Clinical Trial Details
— Status: Not yet recruiting
Administrative data
NCT number |
NCT04523649 |
Other study ID # |
HUA-TUO |
Secondary ID |
|
Status |
Not yet recruiting |
Phase |
N/A
|
First received |
|
Last updated |
|
Start date |
June 1, 2022 |
Est. completion date |
December 31, 2025 |
Study information
Verified date |
February 2022 |
Source |
The University of Hong Kong |
Contact |
Chung-Wah David SIU, Prof |
Phone |
+852-2255-4694 |
Email |
cwdsiu[@]hku.hk |
Is FDA regulated |
No |
Health authority |
|
Study type |
Interventional
|
Clinical Trial Summary
Stroke remains the leading cause of mortality and morbidity worldwide. Patients surviving the
first ever stroke remain at high risk of stroke recurrence. While the cause of stroke
recurrence is multifactional, atrial fibrillation (AF) has been recognized as one of the most
important factors for stroke recurrence. Despite the fact that AF related stroke is highly
preventable with long-term oral anticoagulation therapy particularly the non-vitamin K oral
anticoagulants (NOAC), the arrhythmia is often not diagnosed until stroke recurrence due to
its paroxysmal and asymptomatic nature.
Diagnosing AF before stroke recurrence has been recognized as one of the most important
objectives for stroke management. Strategies to detection AF in stroke survivors have been
recommended including 7-day or 14-day Holter monitoring at the early post-stroke period.
There's also study trial exploring the clinical application of insertable cardiac monitor to
detect AF in patients with recent cryptogenic stroke.
In the past decade, advance in ECG technology has made possible to record ECG using handheld
smartphone accessory devices in household setting. Together with the rapid developing
artificial intelligence-based ECG diagnosis and mobile communication, it is possible to
remotely monitor hundreds of thousand ECGs from patients at risk of AF. Few randomized trials
have assessed the effectiveness of handheld ECG recording device for AF detection in patients
with history of stroke. Here we test the hypothesis that long-term home-based ECG monitoring
will be more sensitive than standard care in detecting AF in patients with history of stroke
but no documented AF for 24 months. Secondarily, we will investigate whether early detection
of AF might confer a benefit on longer-term clinical outcomes.
Description:
The trial will primarily be conducted in Hong Kong SAR, Macau SAR, and mainland China. It is
a prospective, multi-centered, randomized controlled, parallel-group study to compare the
time to detect AF with portable handheld single lead ECG recorder versus conventional care in
patients with history of ischemic stroke without documented AF. Patients will be randomly
assigned in a 1:1 ratio to Home-based AF screening group and Control group.

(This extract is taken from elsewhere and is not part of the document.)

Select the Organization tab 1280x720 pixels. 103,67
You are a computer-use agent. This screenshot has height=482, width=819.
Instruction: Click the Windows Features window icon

The home-based AF screening system comprises (1) a handheld single lead electrocardiogram
(ECG) recorder (Comfit Healthcare Devices Limited, Hong Kong SAR, China), and (2) a
patient-facing smartphone application specially designed for the study. Patients randomized
to the home-based AF group will be instructed to record a 30-second single lead ECG using the
handheld ECG device every morning or when symptomatic. In addition, all study participants
will be instructed to measure and report their blood pressures in the morning and evening
through the patient-facing smartphone application. In addition, all study participants will
be encouraged to input their routine blood tests from the public hospitals through the
smartphone application.
All remotely obtained data will be automatically transmitted in real-time through the study
smartphone application to a secured cloud hosting and displayed to display on a web-based
dashboard at the clinicians' offices for review. All ECG recordings will be analyzed using an
artificial intelligence based diagnosed system. When a diagnosis of AF is made with the
system, the patients will be called back for a formal cardiology consultation and standard
12-lead ECG to confirm the diagnosis within 1 week. This will be followed by echocardiogram
and blood tests to determine the possible options of long-term anticoagulation therapy.